Cover V14, i12
dec2005.tar

Taming Nagios

David Josephsen

In the past few years, Nagios has become the industry standard open source systems monitoring tool. If you're using an open source app to monitor the availability, state, or utilization of your servers or network gear, then chances are you are using Nagios to do it. To those who have worked with it, this is no surprise. The lightweight design of Nagios offloads the actual query logic into "plug-ins", which are easily created, modified, and re-purposed by sys admins. The lack of complex query logic leaves the Nagios daemon free to manage scheduling and notifications and to handle UI. Nagios's "keep it simple" approach makes it straightforward to administer, network transparent, and amazingly flexible.

Two excellent articles by Syed Ali in previous editions of Sys Admin covered the installation and configuration of Nagios. In this article, I'll pick up where those articles left off and provide some creative solutions to problems commonly faced by sys admins working with Nagios to monitor the health and performance of systems.

Wrapping Around Plug-Ins

In my experience at work and in the forums, I've noticed that sys admins dealing with Nagios for the first time invariably ask two questions. The first is "Why can't I get any performance data?" The Nagios daemon has hooks for exporting performance data that it receives from the plug-ins to external programs.
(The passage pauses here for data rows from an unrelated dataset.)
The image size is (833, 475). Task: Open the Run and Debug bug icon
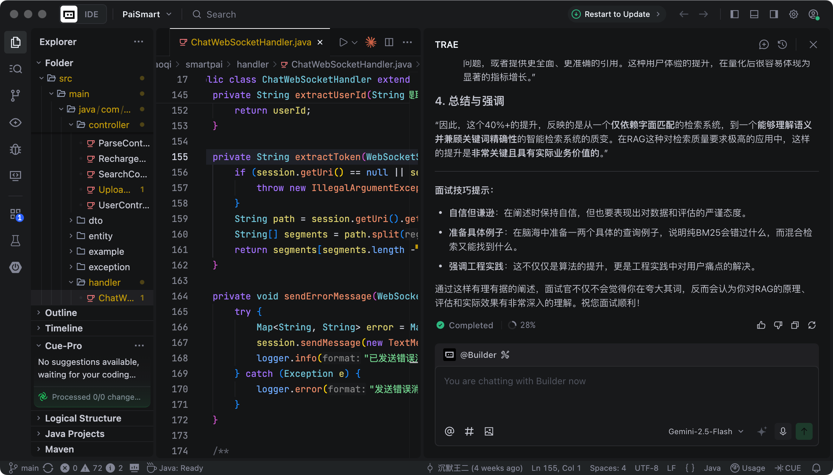pos(15,150)
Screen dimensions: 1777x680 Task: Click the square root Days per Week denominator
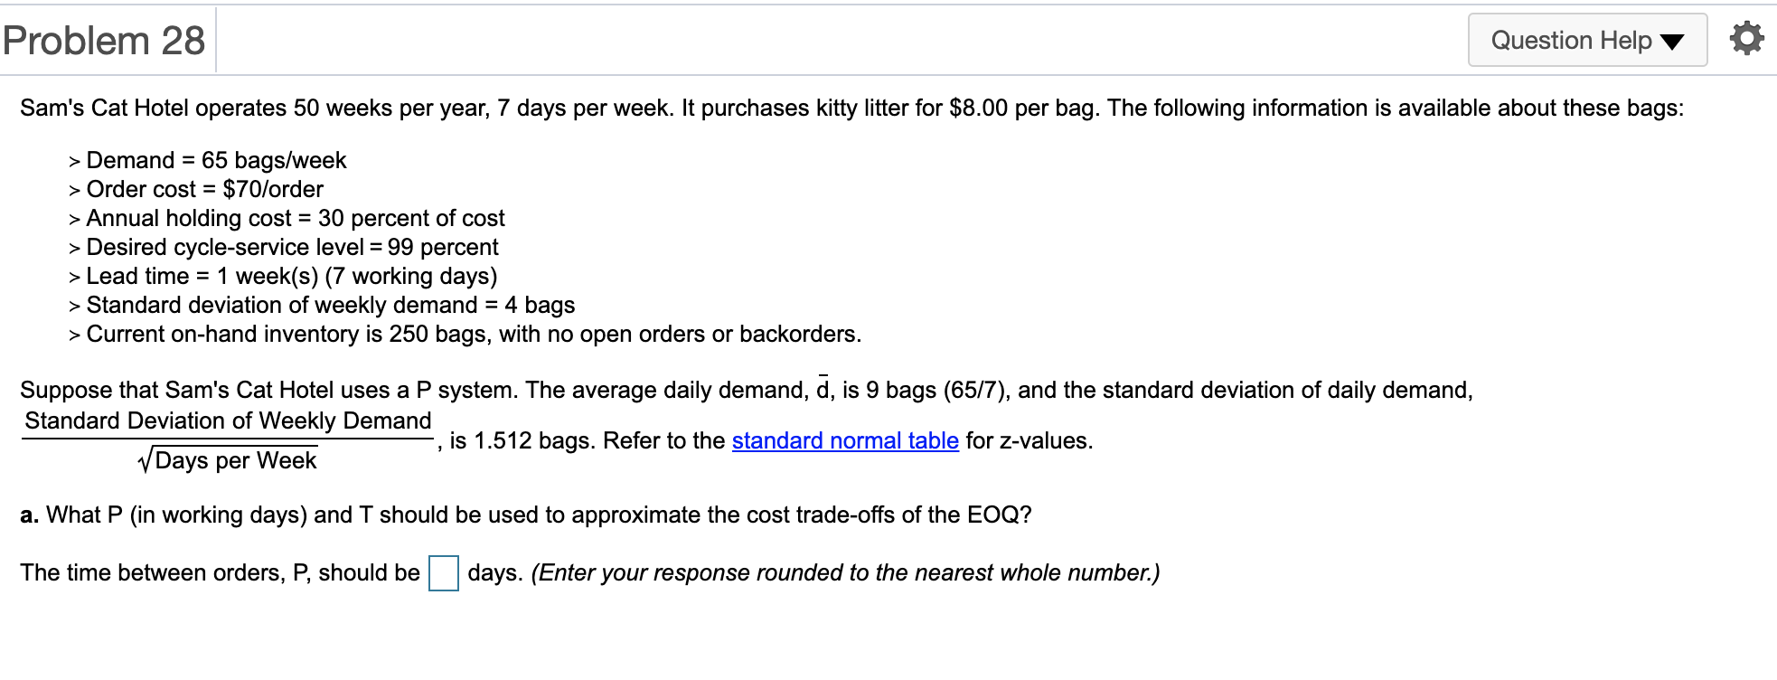coord(228,460)
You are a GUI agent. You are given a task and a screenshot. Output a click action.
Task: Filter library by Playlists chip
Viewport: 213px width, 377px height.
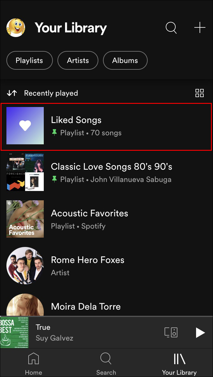pyautogui.click(x=29, y=61)
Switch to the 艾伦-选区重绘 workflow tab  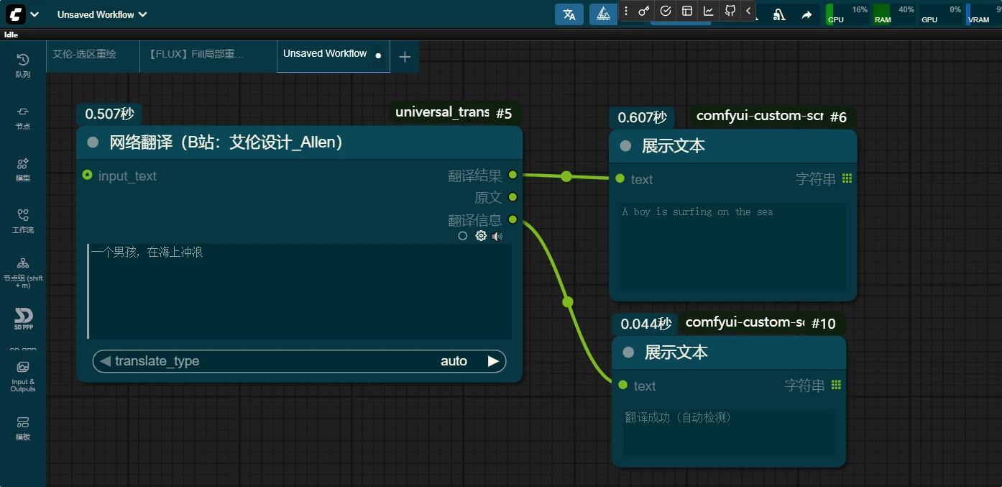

These hooks are usually used to provide data to graphing programs like RRDTool or MRTG. The problem lies in that the plug-ins themselves must provide the performance data for this to work, and the preponderance of plug-ins do not. Despite a very straightforward interface design, it seems that performance data remains an afterthought in the fast-paced world of Nagios plug-in development.

Thankfully, the missing support for performance data is not difficult for blue collar sys admins to add. The Nagios daemon considers anything after a pipe character in the plug-in's normal output to be performance data and exports it accordingly.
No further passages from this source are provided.